In early 2011, I had a pretty good shot at a position that would have paid much better and been a lot less stressful  than the one I held at the time.  I removed my name from consideration because a) I realized there was a good chance we would be moving when Eric finished medical school the next year and didn’t want  to give my word that I would be there when I most likely wouldn’t and b) I wanted to show loyalty to a coach who I believed in.  With the benefit of hindsight, it would have been better for me professionally to have pursued the new position, but I didn’t do it because I felt connected to something.  Crazily, I felt so loyal to The U that I have said that I will never work in college athletics again (among other reasons).  And I mean that from the bottom of my heart.

People just aren’t loyal to each other anymore, even within families.  Look a the parents who put their children second, third or not at all rather than first.  “Having it all” is more important than loyalty and doing what is right.
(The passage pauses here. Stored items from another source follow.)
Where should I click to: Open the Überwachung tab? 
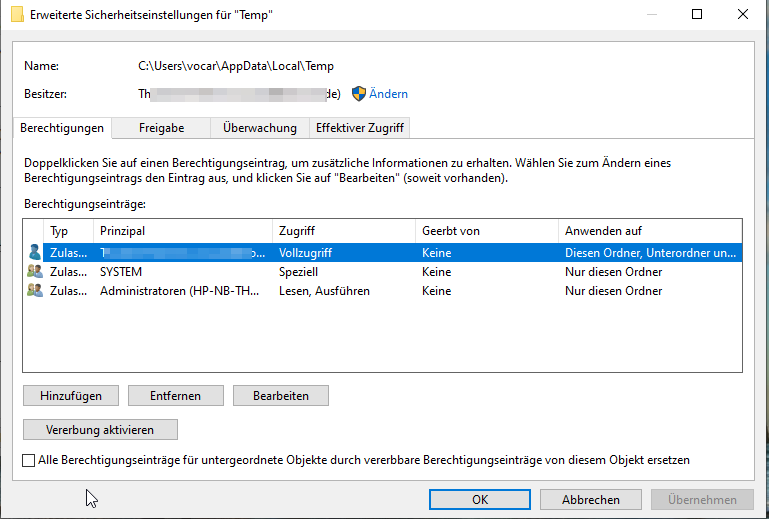pyautogui.click(x=260, y=128)

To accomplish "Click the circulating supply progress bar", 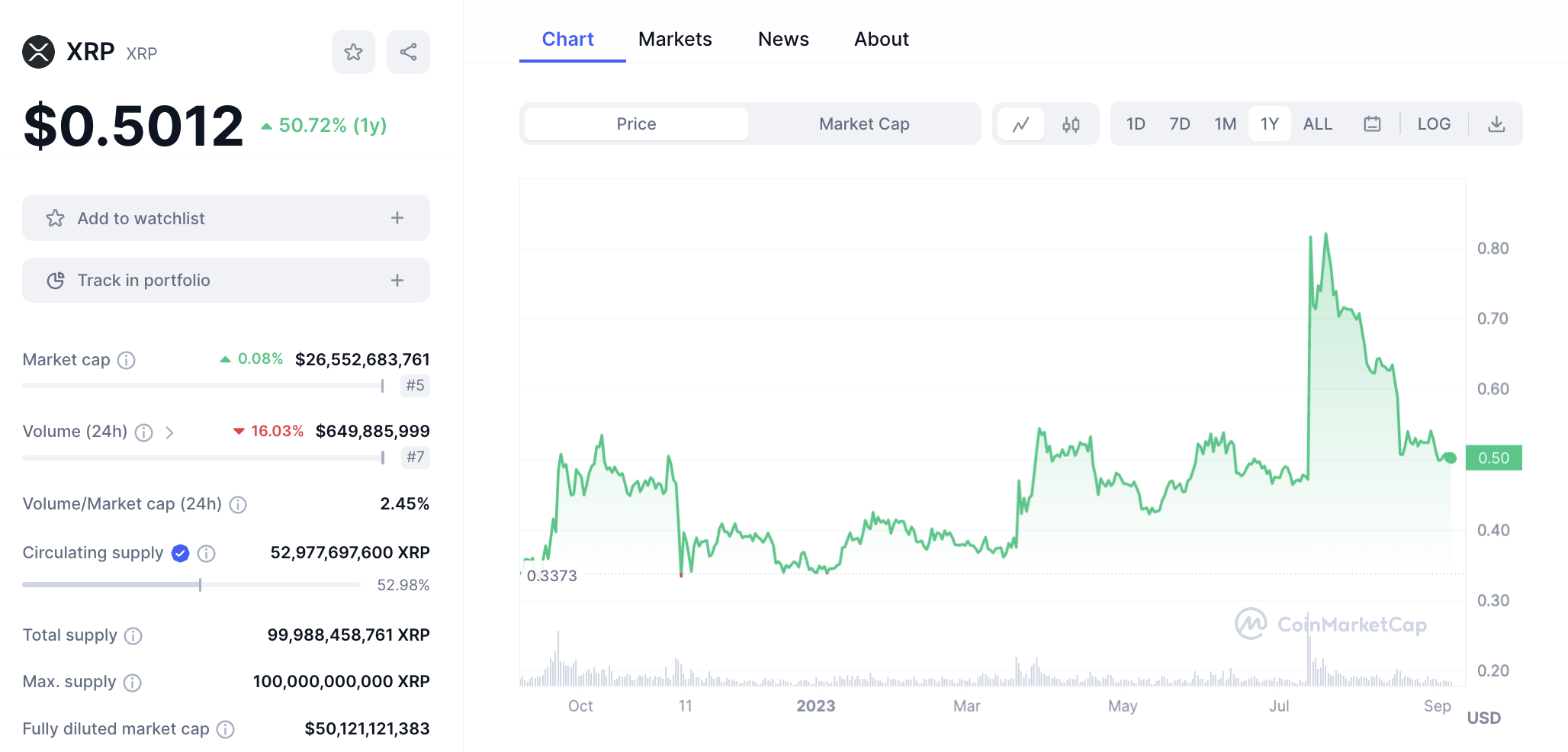I will [x=191, y=585].
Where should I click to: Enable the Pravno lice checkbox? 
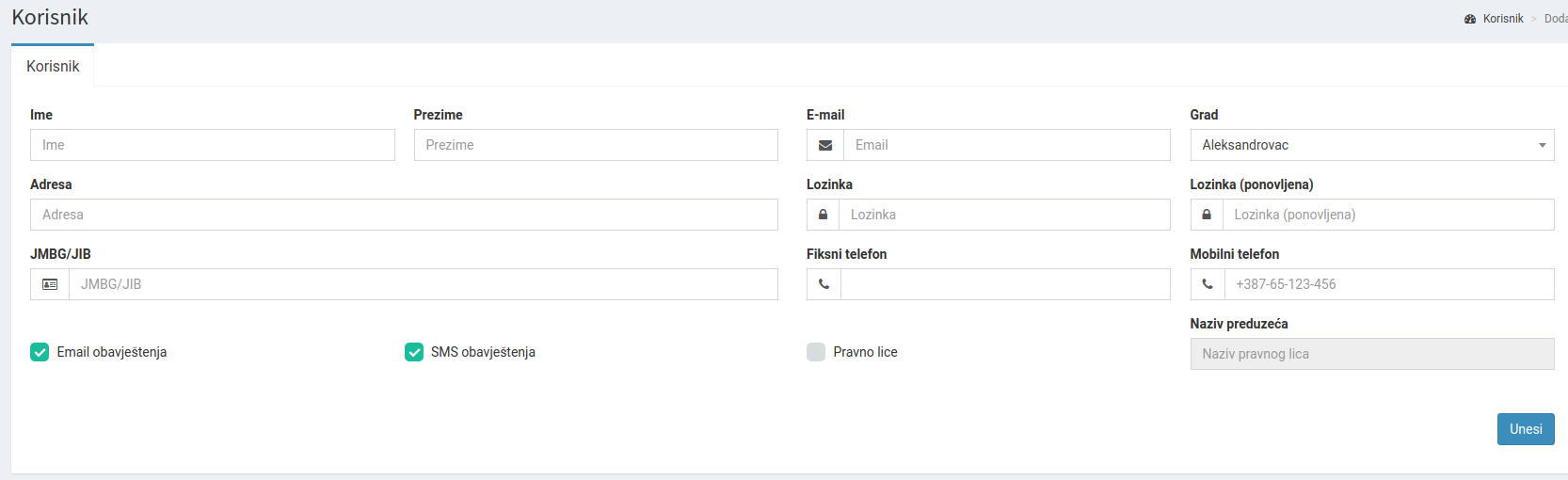point(816,352)
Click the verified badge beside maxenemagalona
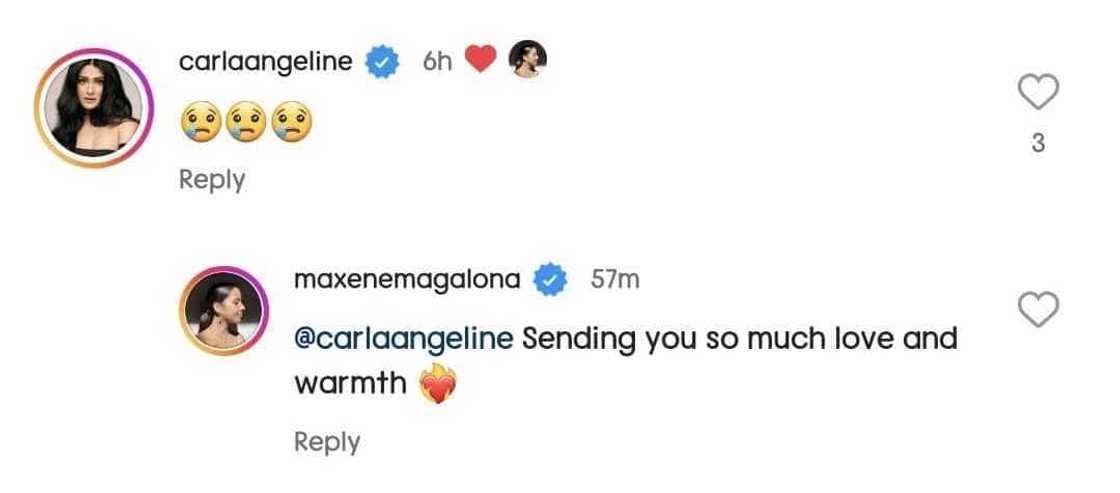The image size is (1120, 493). [x=549, y=280]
I believe that we are all only as good as our word.  That is why I am so careful about my commitments.  I cannot tell you the number of times, in both my personal and professional lives, when someone has flaked on a commitment.  If I say I’m going to do something, I’m going to do it.  Sometimes, things happen, and if I can’t do something I said I would, I’m going to let you know.  Even if that something is really simple, like ‘I’ll call you Wednesday afternoon.”  You can bet your bottom dollar I will call you sometime Wednesday afternoon!